Tâche à réaliser A:
Répondez à ces questions à partir du texte sur la politique et l'honnêteté :
(i) À quel article ce texte répond-il ?
(ii) D'après Rousseau, qui ne comprendrait jamais ni la politique ni la morale ?
(iii) Avec quoi la pratique de la politique doit-elle se réconcilier ?
Tâche à réaliser B:
Poursuivez le texte sur la politique et l'honnêteté à partir de sa dernière phrase.

Texte du document:
--- --- ---
Réponse à l’article Comment Aziz fait pour diviser les forces politiques !

Jean-Jacques Rousseau disait, à juste raison, que ceux qui cherchaient à traiter différemment la politique et la morale ne comprendraient jamais ni l’une ni l’autre. La pratique de la politique non seulement peut mais doit se réconcilier avec les impératifs de l’honnêteté !
Mais qu’est-ce vraiment que l’honnêteté et la malhonnêteté, chez un politicien ? Un homme politique peut-il rester honnête après tout ?



Réponse à l’article Comment Aziz fait pour diviser les forces politiques !
Jean-Jacques Rousseau disait, à juste raison, que ceux qui cherchaient à traiter différemment la politique et la morale ne comprendraient jamais ni l’une ni l’autre. La pratique de la politique non seulement peut mais doit se réconcilier avec les impératifs de l’honnêteté !
--- --- ---
Données disponibles:
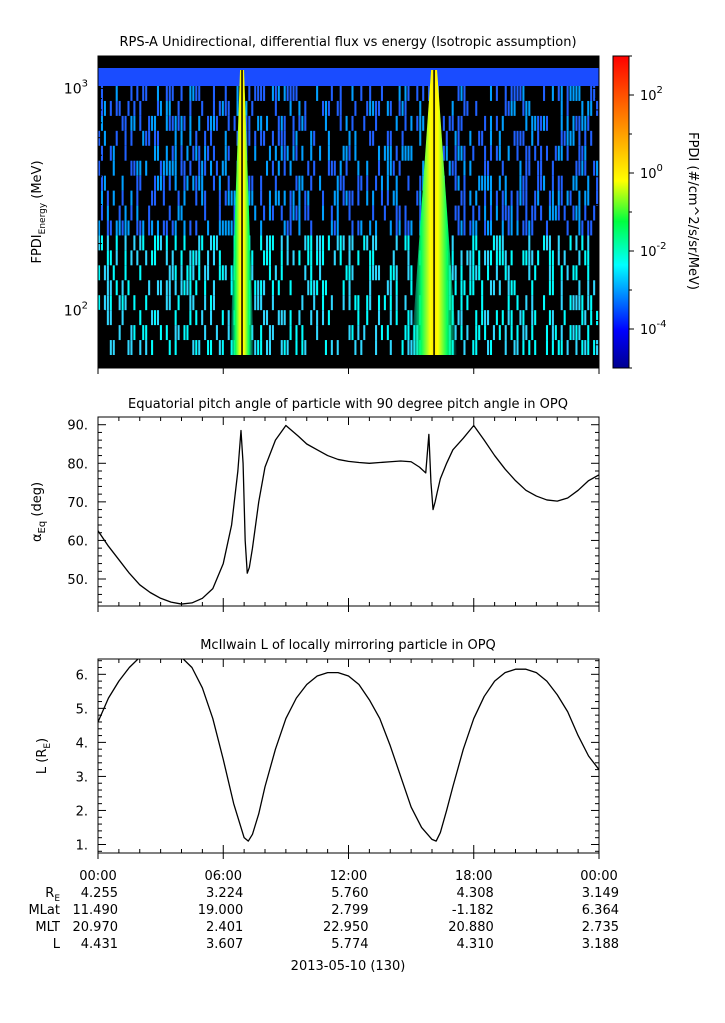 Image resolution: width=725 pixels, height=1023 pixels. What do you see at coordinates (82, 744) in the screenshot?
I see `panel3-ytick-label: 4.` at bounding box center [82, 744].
--- --- ---
Réponse attendue A:
(i) À l'article « Comment Aziz fait pour diviser les forces politiques ».
(ii) Ceux qui cherchaient à traiter différemment la politique et la morale.
(iii) Avec les impératifs de l'honnêteté.

Réponse attendue B:
Mais qu’est-ce vraiment que l’honnêteté et la malhonnêteté, chez un politicien ? Un homme politique peut-il rester honnête après tout ?

Cette question touche le coeur de la démocratie. Quand les électeurs décident que les politiciens sont malhonnêtes, les mouvements anti-démocratiques se développent. Pourtant, tous les hommes politiques savent que l’anbiguïté et le compromis tendent à prévaloir sur les vérités universelles et parfois l’on doit choisir le moindre mal. Nos standards habituels de décence et de justesse ne peuvent pas toujours être mis en pratique, mais non pas parce que seuls le cynisme et l’hypocrisie représentent ce qui compte en politique.

Considérons par exemple le prince de l’ambiguïté, le Duc de Talleyrand. Non seulement corrompu, mais aussi traître notoire de plusieurs de ses maîtres, Talleyrand avait la réputation de n’avoir pas pu vendre sa mère pour la seule raison que personne n’avait voulu l’acheter. Et pourtant, bien que déloyal envers plusieurs gouvernants français, Talleyrand n’a probablement jamais trahi la France.

La malhonnêteté politique, semble-t-il, prend différentes formes. Nous pouvons en identifier plusieurs types. Le premier est celui de la personne qui est foncièrement malhonnête. Cette personne sera toujours un leader, un idéologue, un diplomate malhonnête, quelles que soient les circonstances.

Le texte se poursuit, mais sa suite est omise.